Interchanging story and character development for a high pitch opera of gunfire, Operation Red Sea often times calls back to the heroics of Black Hawk Down. Reportedly this is based on some 'true events' but that might be an outlandish claim considering the amount of mayhem that takes place here. The amount of damage that takes place is totally unfounded in most reality based films about terrorists. Using nearly every weapon known to man, Red Sea is a wet dream for those that love their action and provides an escapist type story that pits heroes against a stockpile of foreign foes with machine guns. 

Fans of action films will be in pure heaven as Lam's delivery is fully self aware but one hundred percent dedicated to bringing a visceral tale of heroism to the movies. Some might complain at the lack of plot cohesion, but this flick starts with a hail of gunfire and ends the same. Cramming in every possible war machine as he can, Red Sea is a step up for action cinema.

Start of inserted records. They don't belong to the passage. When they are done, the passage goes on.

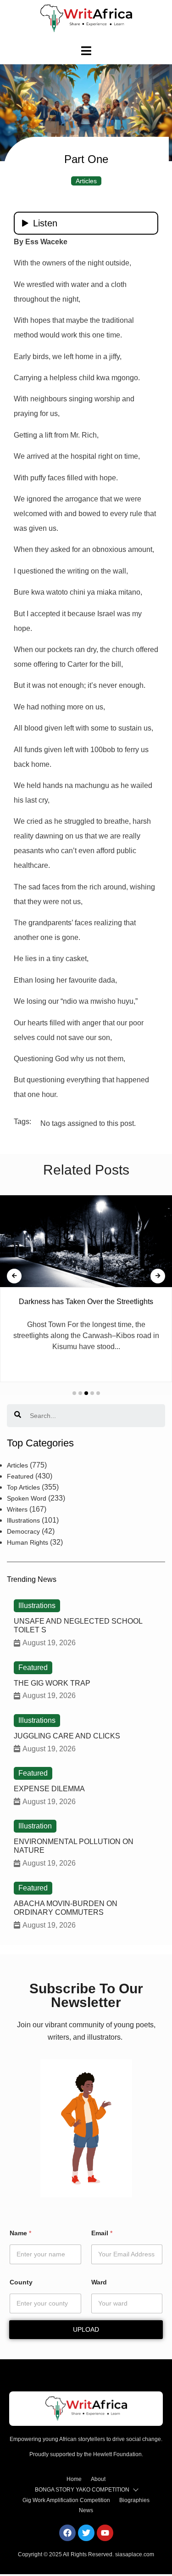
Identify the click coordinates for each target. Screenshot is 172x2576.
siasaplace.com (134, 2554)
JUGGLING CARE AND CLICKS (67, 1736)
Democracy (23, 1531)
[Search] (18, 1415)
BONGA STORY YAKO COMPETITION (82, 2489)
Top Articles (23, 1487)
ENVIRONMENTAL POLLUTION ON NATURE (73, 1846)
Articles (86, 181)
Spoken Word (26, 1498)
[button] (74, 1393)
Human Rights (27, 1542)
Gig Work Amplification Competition (66, 2500)
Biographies (134, 2500)
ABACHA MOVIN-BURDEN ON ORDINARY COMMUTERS (65, 1908)
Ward (99, 2282)
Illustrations (23, 1520)
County (21, 2282)
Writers (17, 1509)
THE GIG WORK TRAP (52, 1683)
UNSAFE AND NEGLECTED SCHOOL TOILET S (78, 1625)
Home (74, 2479)
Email (101, 2233)
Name (20, 2233)
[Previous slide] (14, 1276)
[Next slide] (157, 1276)
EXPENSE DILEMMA (49, 1789)
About (98, 2479)
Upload (86, 2329)
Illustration (35, 1826)
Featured (20, 1476)
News (86, 2510)
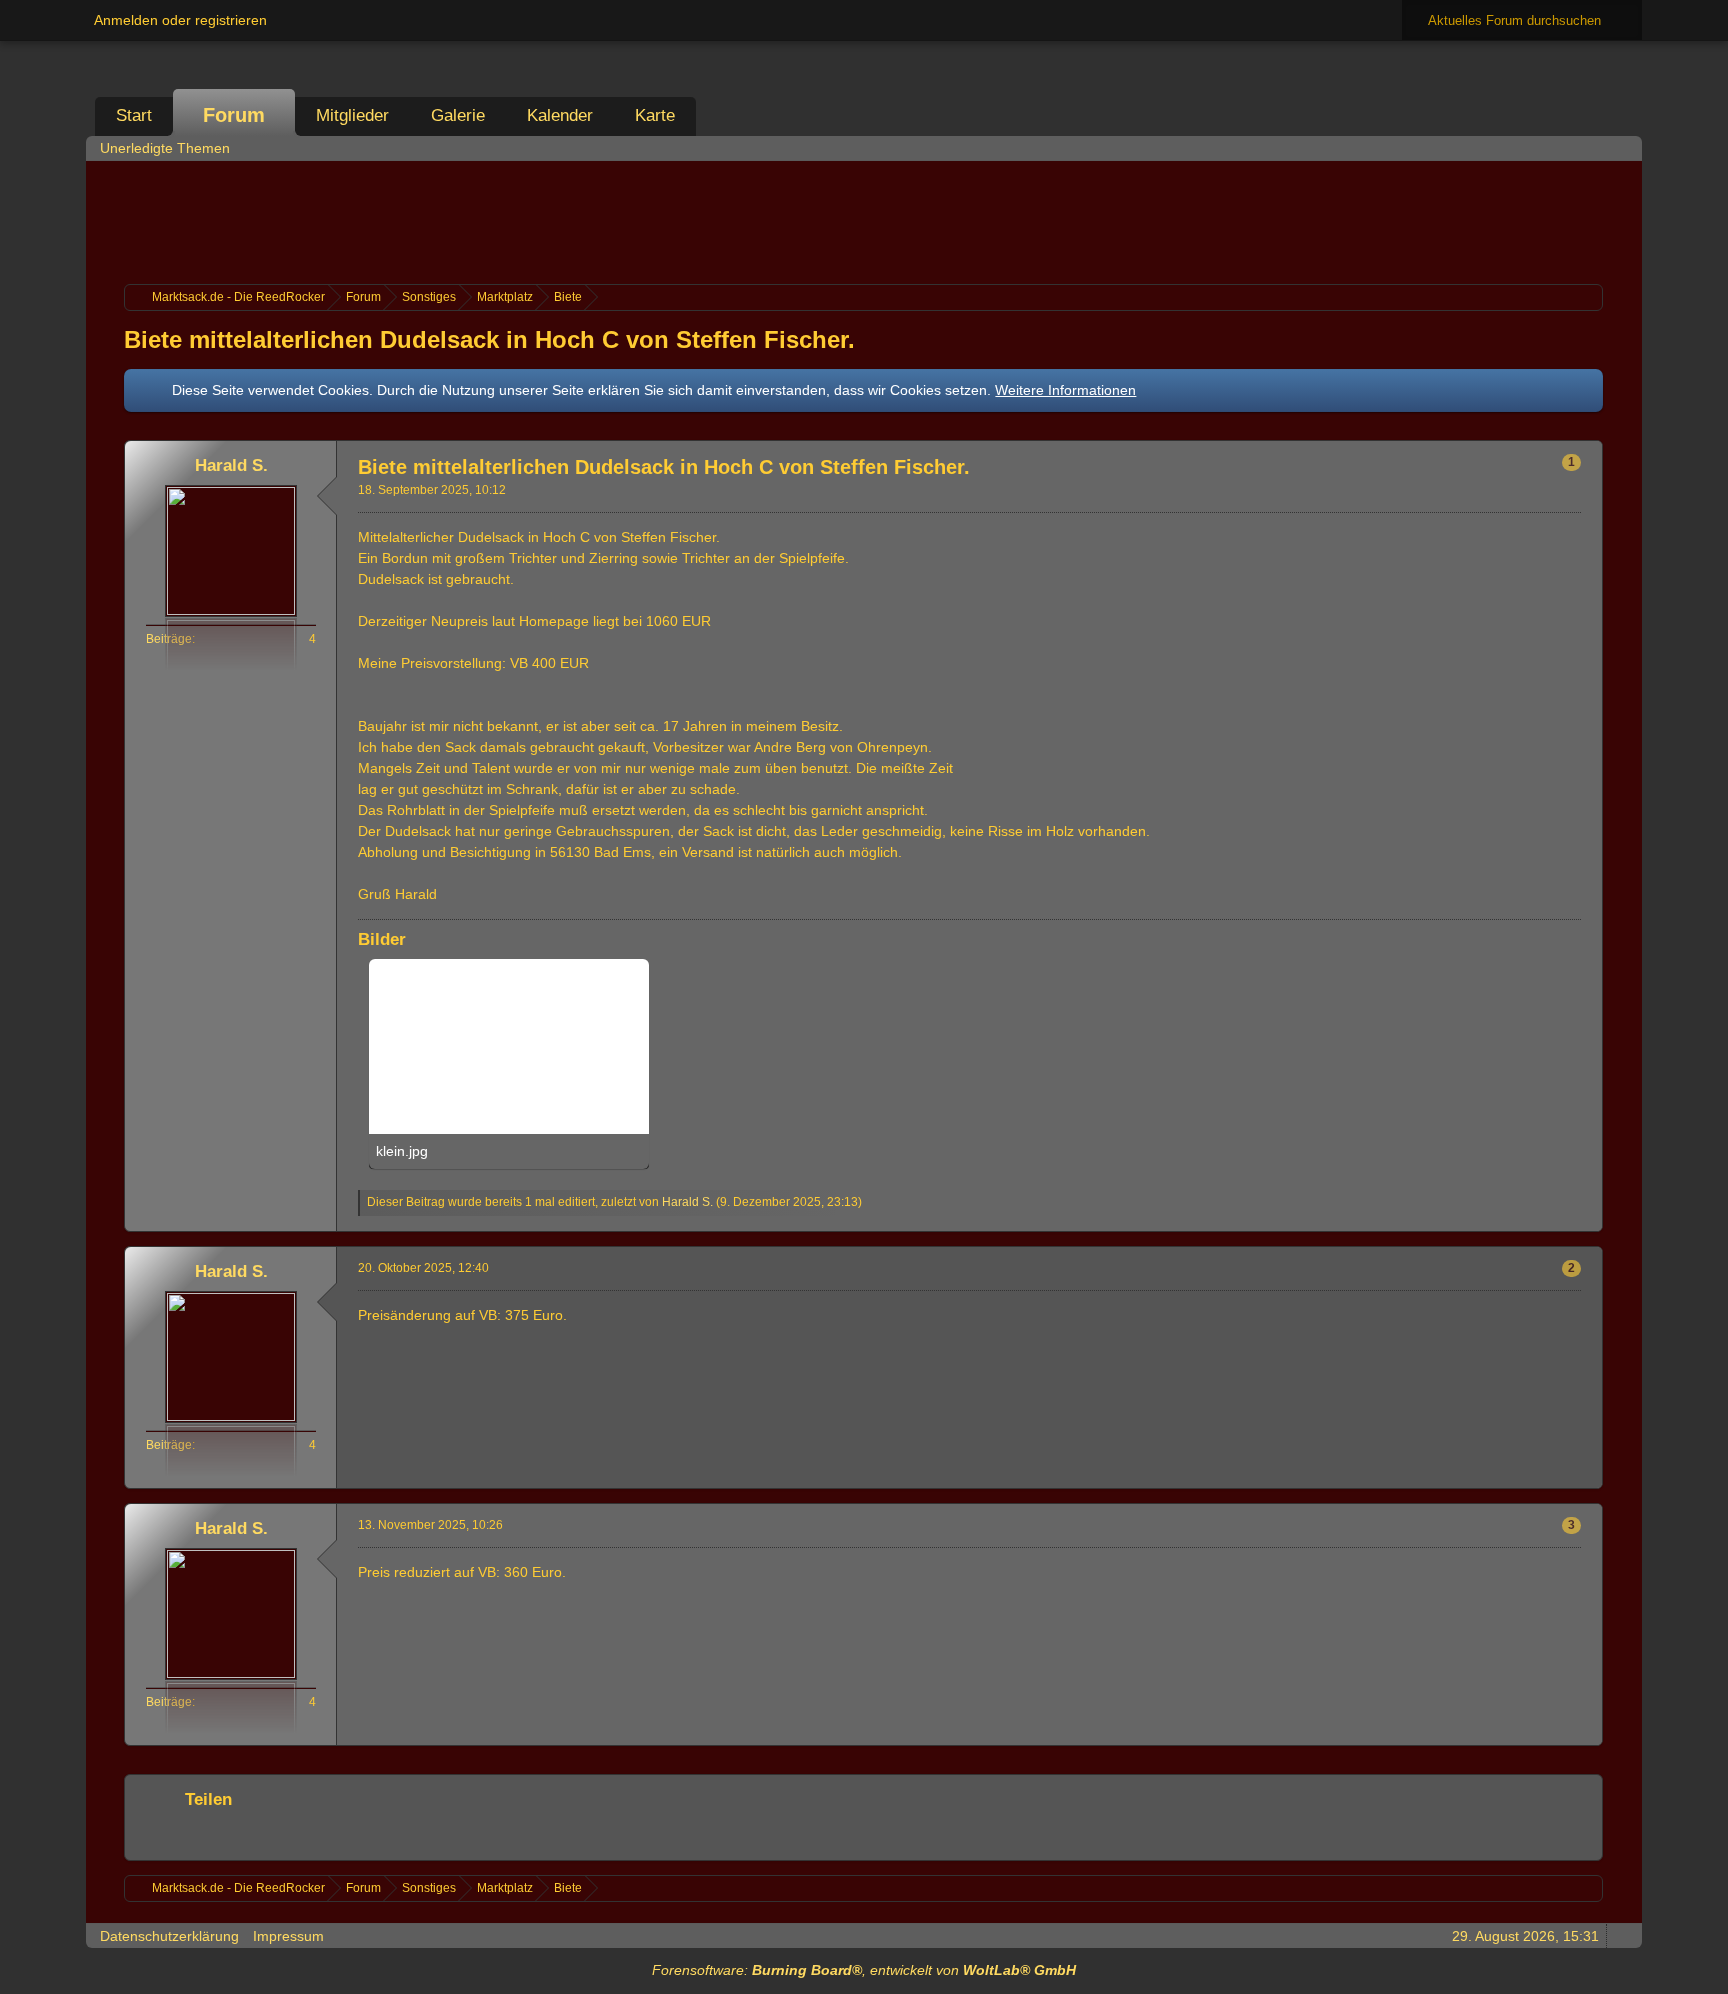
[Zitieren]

From tanks, to drones, to first person shooter style, to missile systems, to flesh being torn from bone, Lam's love for modern warfare is flawless.  

Yup. I'm a bad ass. 

What's really striking about the feature is the broad spectrum of landscapes, set pieces, and the devastation that takes place. This is like Call of Duty on speed. It's an unrelenting project that definitely calls back to the '80s as it spins a fiery web of amplified combat. Not since John Woo's Hard Boiled have I been so enamored with an asian action film.